Gezi eylemlerinde 15 yaşındayken polisin attığı gaz fişeğiyle yaralandıktan 269 gün sonra hayatını kaybeden Berkin Elvan, ölümünün 10. yılında Feriköy Mezarlığı’nda anıldı. Anmada konuşan anne Gülsüm Elvan, “Onu koklamayalı 10 yıl oldu. Ona sarılmayalı, onunla konuşmayalı tam 10 yıl oldu. 10 yıl adalet adalet dedik olmadı. Katillere sesleniyorum. Çocuklarını öperken, sarılırken benim çocuğumu hatırlasınlar. Acımız katlanıyor. Öfkemiz katlanıyor” dedi.
Gezi eylemleri sırasında, Okmeydanı'nda kafasından gaz fişeğiyle vurulan ve tedavi gördüğü hastanede 269 gün sonra 11 Mart 2014 tarihinde 15 yaşındayken hayatını kaybeden Berkin Elvan, öldürülmesinin 10'uncu yılında mezarı başında anıldı.

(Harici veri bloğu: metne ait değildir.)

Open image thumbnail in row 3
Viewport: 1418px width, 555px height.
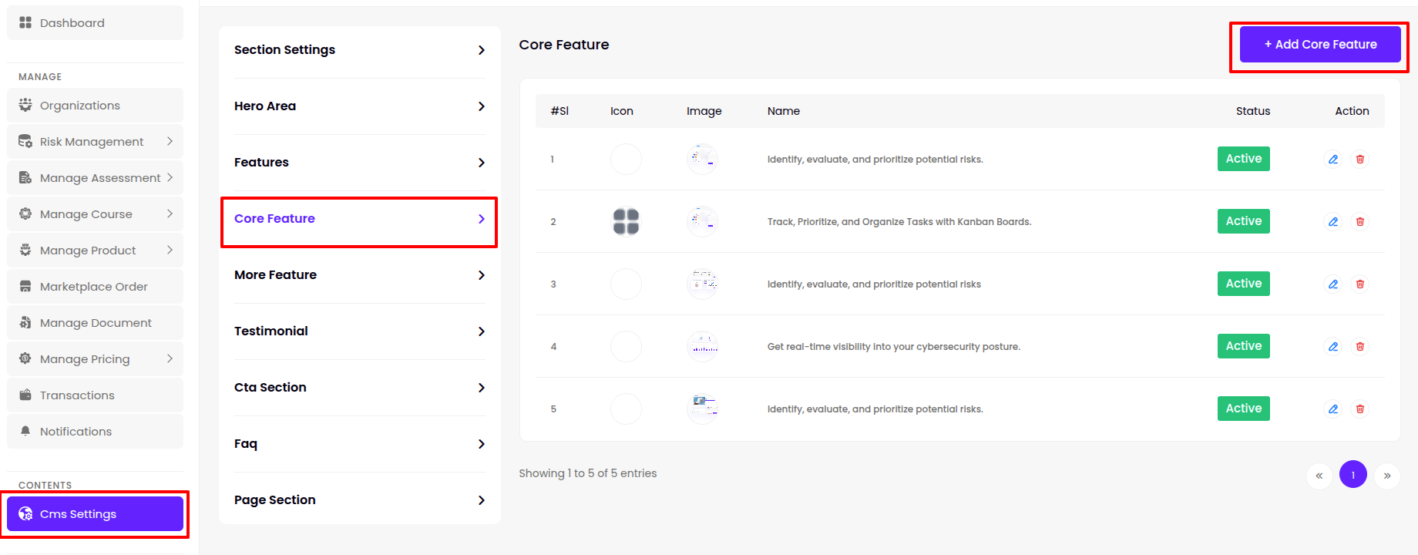point(702,284)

Feriköy Mezarlığı'nda düzenlenen anma törenine DEM Parti İstanbul Büyükşehir Belediye (İBB) Eş Başkan adayları Meral Danış Beştaş ile Murat Çepni ve Cumartesi Anneleri de katıldı.
Anmada konuşan anne Gülsüm Elvan, “Onu koklamayalı 10 yıl oldu. Ona sarılmayalı, onunla konuşmayalı tam 10 yıl oldu. 10 yıl adalet adalet dedik olmadı. Katillere sesleniyorum. Çocuklarını öperken, sarılırken benim çocuğumu hatırlasınlar. Acımız katlanıyor. Öfkemiz katlanıyor” dedi.

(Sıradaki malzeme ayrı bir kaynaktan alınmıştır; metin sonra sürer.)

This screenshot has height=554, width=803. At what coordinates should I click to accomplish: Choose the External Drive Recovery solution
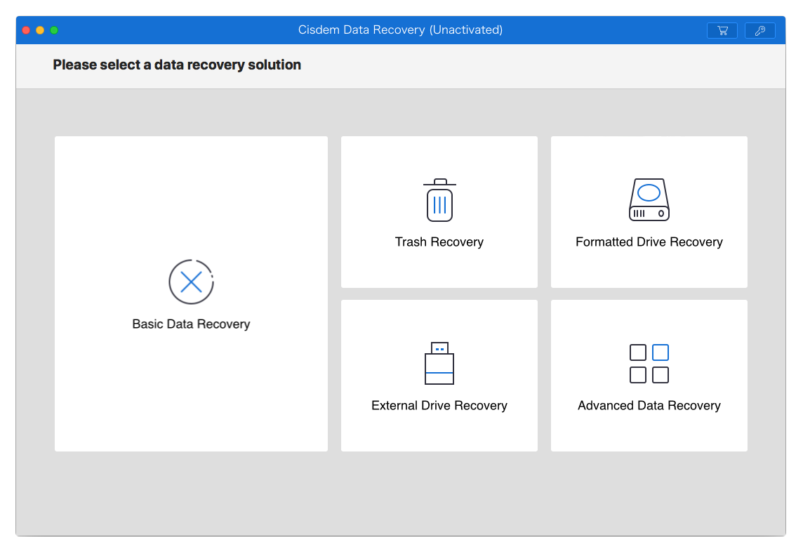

Baba Sami Elvan ise şunları söyledi:
“Bugün bizim yaşadığımız bu adaletsizliği yarın onların yaşamasını diliyorum. Onların çocuklarının yaşamasını diliyorum. Adalete ne kadar ihtiyaç olduğunu herkesin görmelerini bekliyorum.”
"Giyilemeyen mezuniyet giysisi on yıldır askıda"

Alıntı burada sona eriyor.